Step-By-Step Bean Weight Check
- Set a small cup on your scale and tare to zero.
- Count out 30 whole beans and drop them in the cup.
- Write down the weight in grams.
- Divide that weight by 30 to get grams per bean.
- Divide your espresso dose by grams per bean to get beans per shot.
Thirty beans is a sweet spot: fast to count, large enough to smooth out oddball beans.
What If You Don’t Want To Count 30 Beans
Count 20 beans instead and run the same math. Your number will be a bit noisier, but it’s still better than eyeballing a scoop. If you like tidy, repeatable routines, tape the grams-per-bean number to your hopper lid.
Why Your Bean Count Can Shift Even With The Same Dose
If you keep your dose fixed, the bean count can still drift. That doesn’t mean anything is “wrong.” It usually points to normal variation in the bag.
Bean Size Variation In The Same Bag
Even within one roast batch, you’ll see a spread of bean sizes. A handful with more small beans will raise the count for the same grams. A handful with more large beans will lower it. The espresso can still taste great if your dose and yield stay steady.
Age And Drying After Roast
Beans slowly lose moisture over time. The change is small, but it can nudge weight per bean. You might see a couple of beans’ difference per shot after a week or two, even with the same scoop habit. Dosing by weight keeps you steady when the bag ages.
Grinder Retention And Purge
When you grind for espresso, a little coffee stays behind in the grinder. If you single-dose, that retained coffee can change the grams you get from a given handful of beans. A short purge or a consistent workflow keeps your dose on target.
Beans, Dose, Yield, And Taste Fit Together
Bean count is fun trivia, but espresso success comes from dose and yield. A common starting point is a brew ratio near 1:2: 18 g in, 36 g out, in about 25–30 seconds. Once that baseline tastes balanced, you can tune the shot without chasing a new bean count.

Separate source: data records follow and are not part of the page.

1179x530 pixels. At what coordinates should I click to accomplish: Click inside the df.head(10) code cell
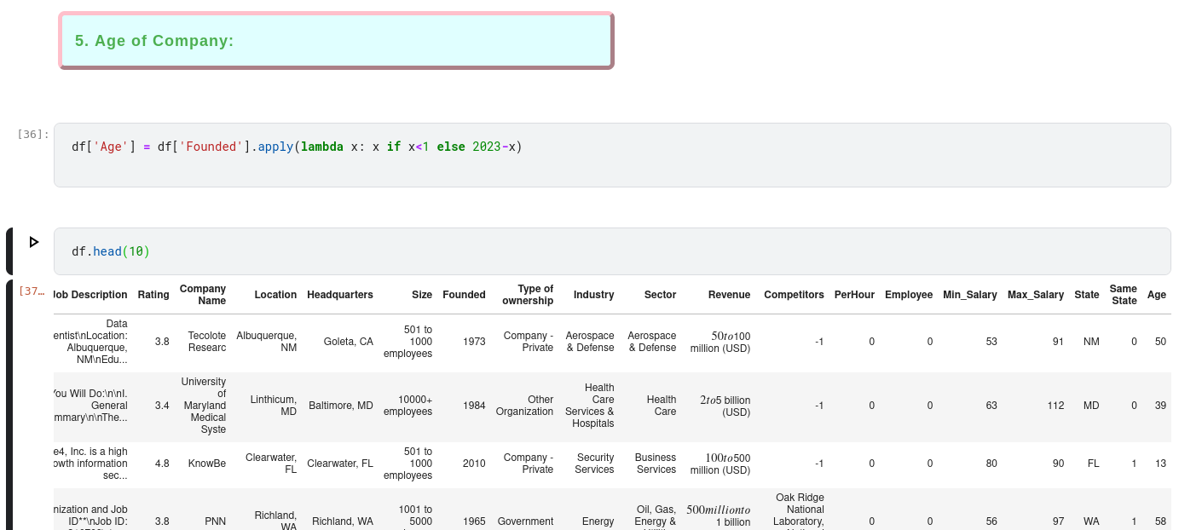pos(597,251)
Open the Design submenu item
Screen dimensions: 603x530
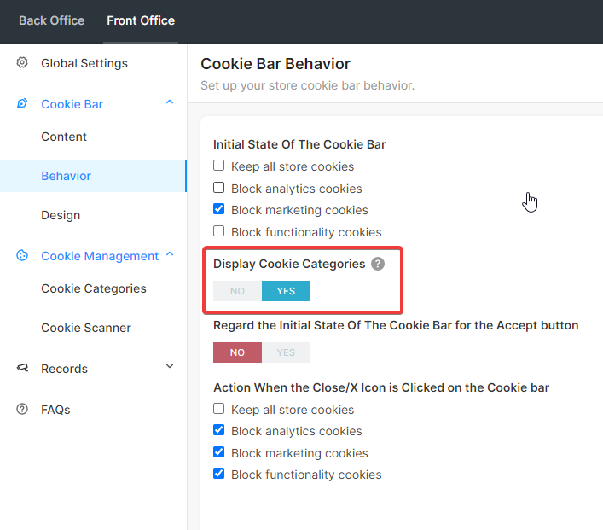[61, 215]
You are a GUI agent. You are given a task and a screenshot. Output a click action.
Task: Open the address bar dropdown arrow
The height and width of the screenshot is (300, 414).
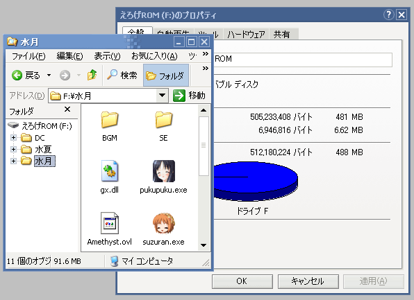click(x=162, y=96)
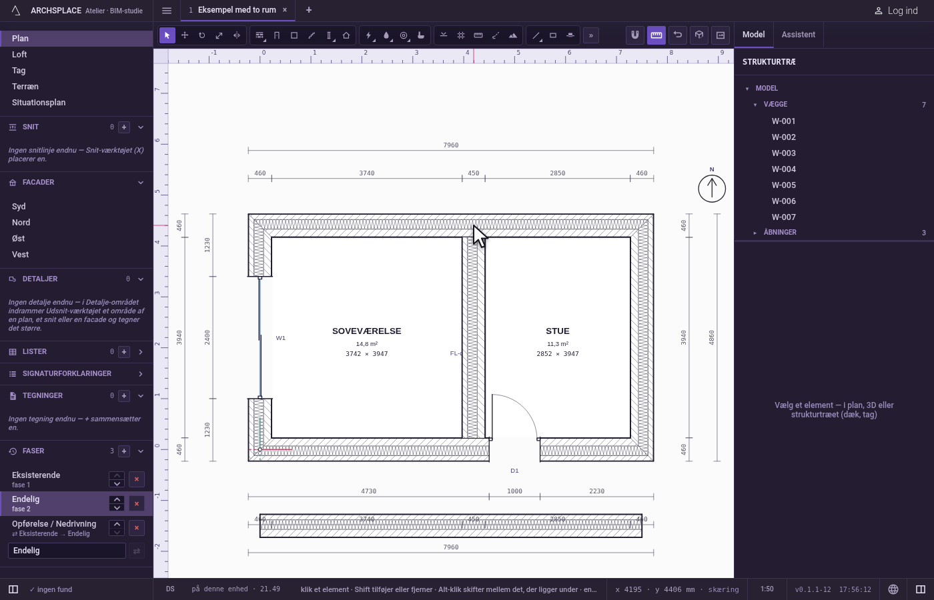934x600 pixels.
Task: Delete the Eksisterende phase with red X
Action: pyautogui.click(x=137, y=479)
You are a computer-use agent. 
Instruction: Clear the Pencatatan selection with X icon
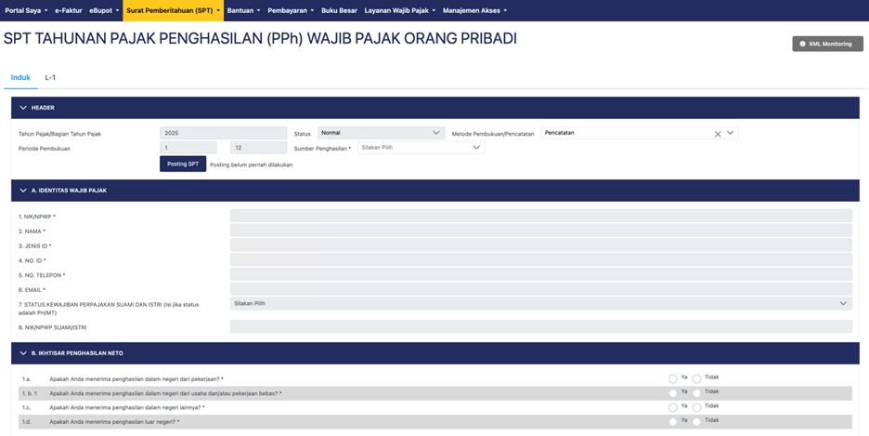(x=718, y=134)
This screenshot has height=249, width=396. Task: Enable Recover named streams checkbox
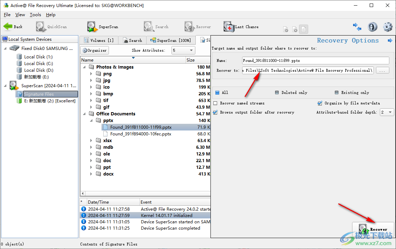pos(215,103)
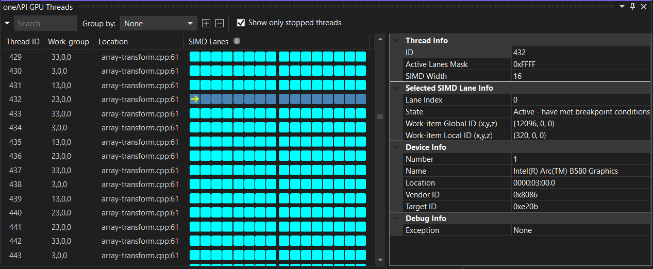The width and height of the screenshot is (653, 269).
Task: Open the search options dropdown arrow
Action: click(x=7, y=23)
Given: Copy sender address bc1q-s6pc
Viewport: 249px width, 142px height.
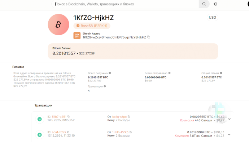Looking at the screenshot, I should (129, 117).
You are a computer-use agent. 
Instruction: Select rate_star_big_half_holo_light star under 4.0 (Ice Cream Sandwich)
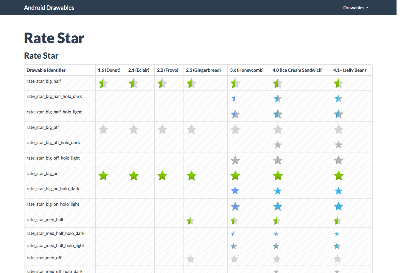pyautogui.click(x=278, y=114)
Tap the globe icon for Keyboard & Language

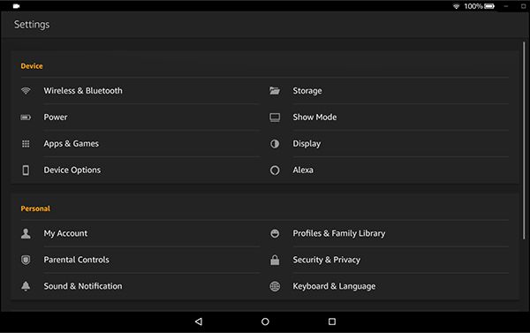(x=275, y=286)
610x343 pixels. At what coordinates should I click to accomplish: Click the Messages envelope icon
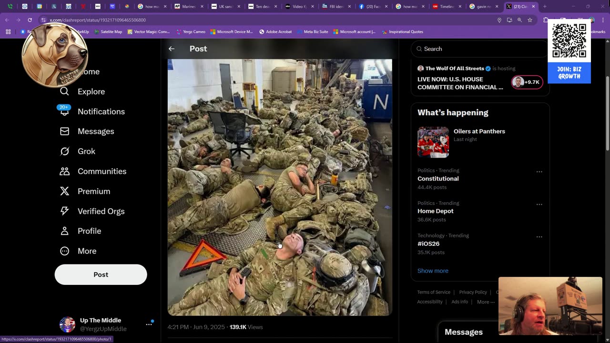pos(65,131)
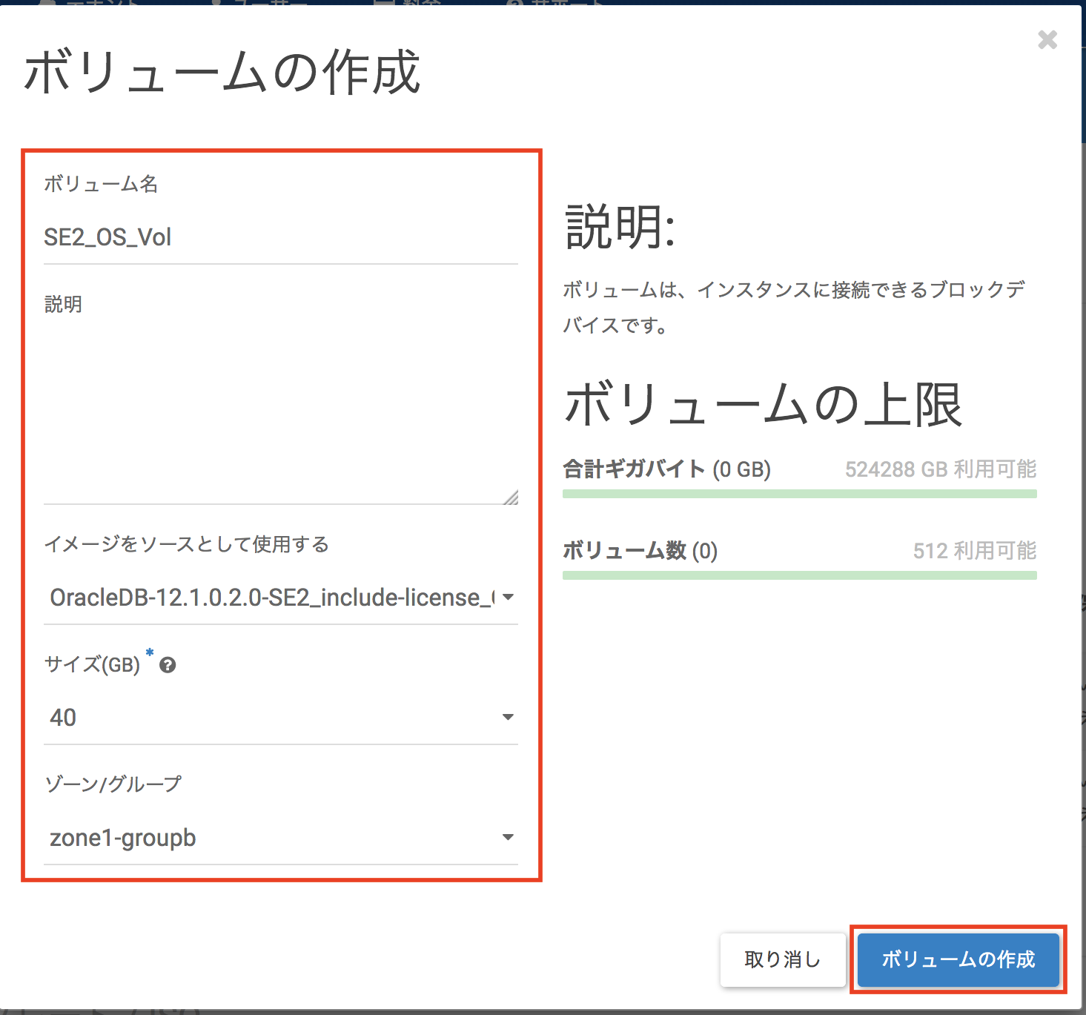The width and height of the screenshot is (1086, 1015).
Task: Open the zone1-groupb zone dropdown
Action: [x=280, y=838]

If a shot tastes sharp and thin, people often add coffee. That changes the dose, not just the bean count. You can also keep dose steady and change yield or grind. Those tweaks often fix taste without changing how many beans you start with.
Fast Ways To Estimate Bean Count Without Recounting Every Time
| Method | How It Works | When It’s Handy |
|---|---|---|
| One-time 30-bean weight | Measure grams per bean once, then use dose ÷ g/bean | Best all-around routine for home |
| Mark a scoop | Find a scoop that hits your dose after a few tries | Fast morning shots when you still weigh the dose |
| Single-dose tubes | Pre-weigh beans into tubes or jars for each shot | Busy weekdays, no fuss at the grinder |
| Bag math | Shots per bag = bag grams ÷ dose grams | Planning how long a bag will last |
| Hopper line | Fill to a marked line that matches your daily use | Café workflow and quick refills |
| Weigh-by-handful | Pour beans into a cup on the scale until dose hits | New beans you haven’t measured yet |
| Two-shot batch | Weigh a double dose, split grounds into two baskets | Dial-in sessions when you want less counting |
Daily Planning With Real Numbers
If you pull two double espressos a day at 18 g each, you use 36 g of coffee. A 250 g bag gives about 13 double shots, with a little loss to grinder retention and dialing in. A 1 kg bag gives about 55 double shots. This is the kind of math that keeps you from running out on a morning.
If you do milk drinks, you might like a slightly higher dose to cut through milk. That’s fine, but treat it as a recipe choice. Don’t chase “more beans” as the goal. Chase the dose that tastes right for the drink you’re making.
A Simple Checklist For Bean Counting And Better Espresso
- Pick a dose that matches your basket, often 16–20 g for doubles.
- Weigh 30 beans once to get grams per bean for that bag.
- Run dose ÷ grams per bean to get your bean count range.
- Keep dose and yield steady first, then tweak grind for taste.
- When you switch beans, rerun the 30-bean check.
After you do this once, the question “how many coffee beans for one espresso?” stops being a guess. It becomes a repeatable number tied to your beans, your basket, and your recipe.